Plug
Plug
Plug allows you to manage your plugins by enabling, disabling, and reloading them. The plugin is simple, and does not need any configuration since there is no configuration file.
Commands
- /plug list - Shows all plugins and the data folder associated with it.
- /plug help - Shows all commands and help on how they work
- /plug enable <plugin | all> - Enables the selected plugin or "all"
- /plug disable <plugin | all> - Disables the selected plugin or "all"
- /plug reload <plugin | all> - Reload the selected plugin or "all"
- /plug reloadconfig <plugin> - Reloads plugins config file ONLY.
- /plug blacklist - Shows blacklist
- /plug blacklist <add | del> <plugin> - Adds or deletes plugin from blacklist
- /plug blacklist <enable | disable> - Toggles functionality of blacklist
Permissions
Since all functionality is administrative, there is one permission to use any commands in Plug.
- plug.use - Administrative plugin use
- plug.grantpl - For allowing users to use /pl and /plugins
Configuration
Here is an example config file. If you do not want a black list, use blacklist: []
custom: blacklist: [] general: enable-blacklist: true enable-metrics: true enable-debug: true enable-debug-sender: true operation: enable-on-load: true override: restrict-pl-command: false use-pl-list: false
For version 1.3, the following features are planned.
- Groups, are plugins grouped together in the config. For example /plug reload GroupName. This will reload all plugins defined in that group.
- Inline groups such as /plug reload Plugin1,Plugin3,Plugin5. This will reload all three plugins. (no spacing with commas!)
- Update checking for convinience. Can be disabled in config.
- Info command for pulling plugin information
Usage Statistics
Note: Only versions v1.1 and greater will show up on the statistics.
@ThisUsernameIsMine
yes I have looked at the plugins that do this and it seems that they are messing around with class loaders and on registering things which is slightly dangerous in certain ways. The problem with this is that usually it's easy to delete a plugin by simply disabling it. Most of the things that are loaded by the plugin are also unloaded by the plug in when the plugin is disabled. I think that the unknown command is more of a forceful way.
the load command does actually have load a plugin from the plugins folder. Technically in another plugin unloaded the plugin, plugs load ommand might work. I'm still thinking about implementing an unload command but currently I see that this is not needed in many cases.
also about implementing this yourself it's actually pretty easy. Once you learn Java and add your plugin for development, you simply have to create a command. Once you learn how to use the command functionality of bukkit, use
getServer().getpluginManager().loadPlugin(new File("plugins/" + <plugin> + ".jar"));
You will need to surround this with a try and catch thing. Make sure you understand java. Also, the getplugonmanager method actually has a lot of things which are the basis of plug
@cyberpwn
Thanks for the explanation (i <3 TLDR's) xd.

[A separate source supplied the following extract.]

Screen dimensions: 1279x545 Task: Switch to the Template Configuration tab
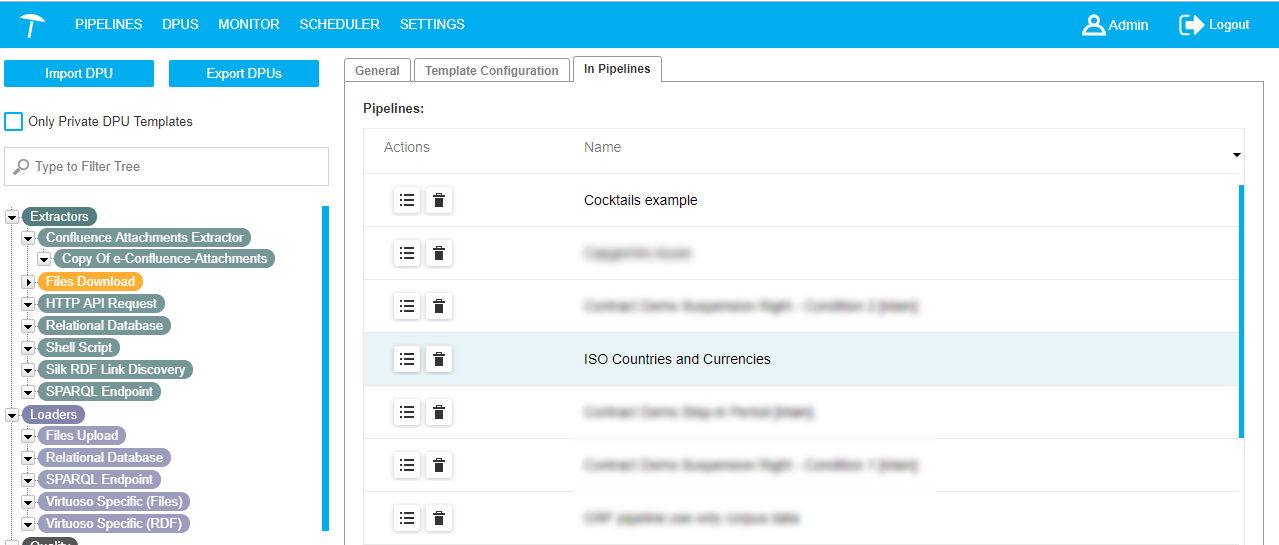click(x=491, y=71)
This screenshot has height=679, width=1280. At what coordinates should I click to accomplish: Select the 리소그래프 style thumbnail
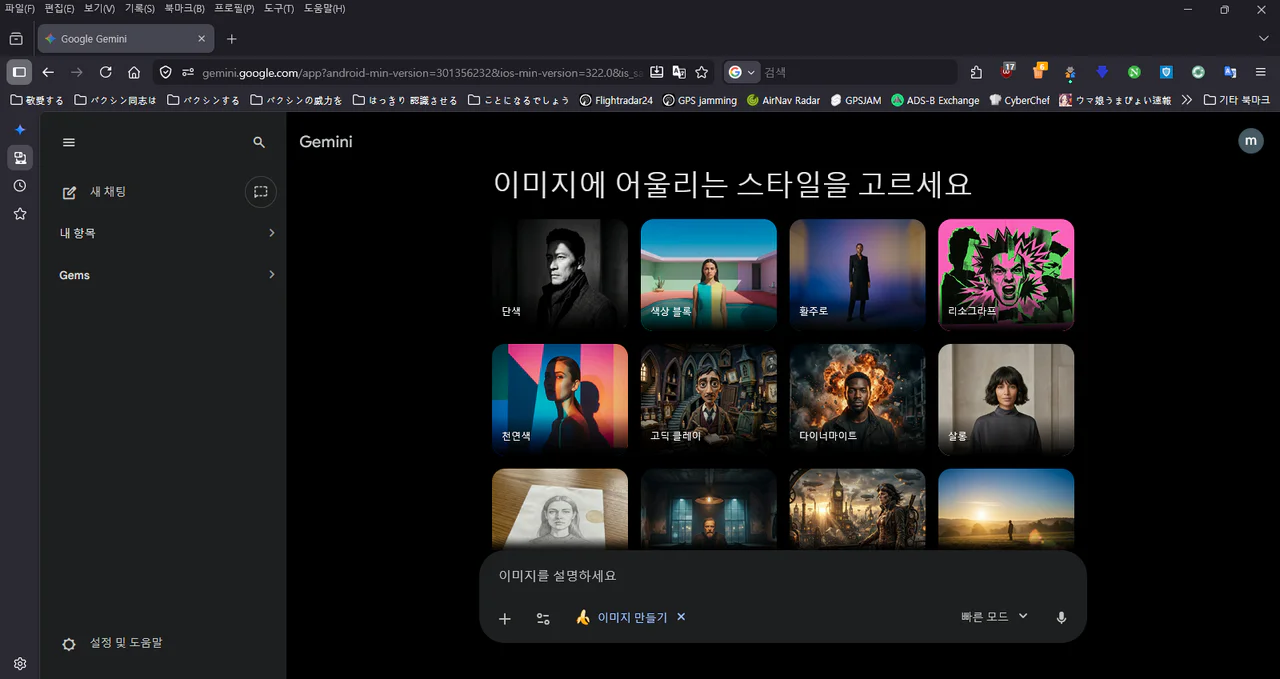pyautogui.click(x=1005, y=274)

I'm asking this because there are other plugins that are able to do this, thus thought it would be a nice addition to your plugin :-)
Will check out 1.2 soon. Thanks a lot for implementing this! (i can't do it myself, yet... but learning from some YT tutorials).
+Like ;-)
@ThisUsernameIsMine
so I have been looking at this for a good amount of time now. When a plugin is disabled it is able to be deleted, however in the /pl and Bukkit plugin list it is still there however it's marked as deleted. Unloading a plugin simply hides it from the list as it is already disabled. In version 1.2 I am thinking about adding the load and unload commands for installing new plugins. However I think there is only a need for the load command since disabled is basically an unload function.
currently in version 1.0 and version 1.1, to unload a plugin meaning deleting the plugin from the folder simply disable the plug in and delete the jar file. This should remove it from the Bukkit plugin listing. Currently plug cannot load new jar files as plugins because they have not been indexed in the plugin list. Bucket API's offer a load functionality for this issue but they do not supply in unload function because the disable function works as an unload function.
I think version 1.2 will have load and unload functions which will update a custom plugin list in both the plugin commands and the server PL command. This will give you the ability to unload plugins and so they won't show up in a list and load plugins for installing plugins for the first time.
Can you make unloading of plugins possible? (so that you can update or delete the file if no longer needed).